*WORK ORDER*
Every line below should come back exactly as written, though the pictures stay out.

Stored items
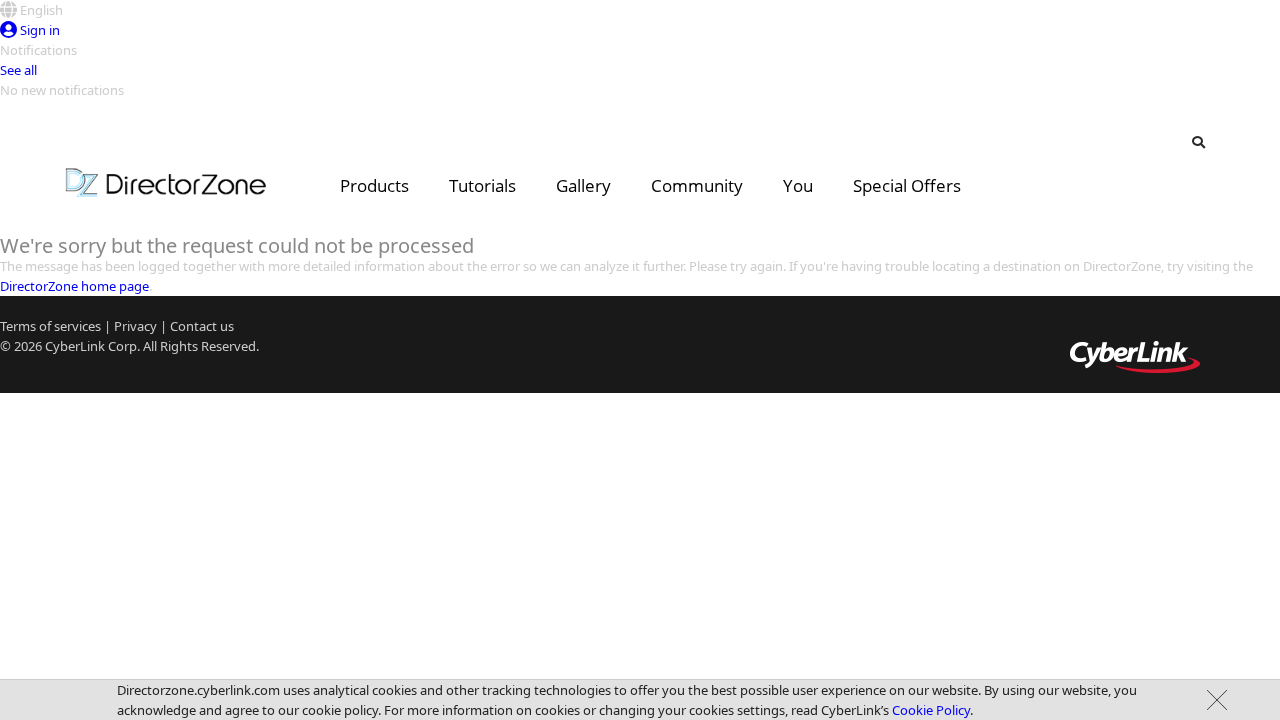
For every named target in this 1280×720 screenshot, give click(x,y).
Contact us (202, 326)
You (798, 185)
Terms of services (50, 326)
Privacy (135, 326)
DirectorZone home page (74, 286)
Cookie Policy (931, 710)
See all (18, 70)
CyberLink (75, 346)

*SOLUTION TO THE EXERCISE*
For every named target in this 1280×720 screenshot, give click(x,y).
Contact us (202, 326)
You (798, 185)
Terms of services (50, 326)
Privacy (135, 326)
DirectorZone home page (74, 286)
Cookie Policy (931, 710)
See all (18, 70)
CyberLink (75, 346)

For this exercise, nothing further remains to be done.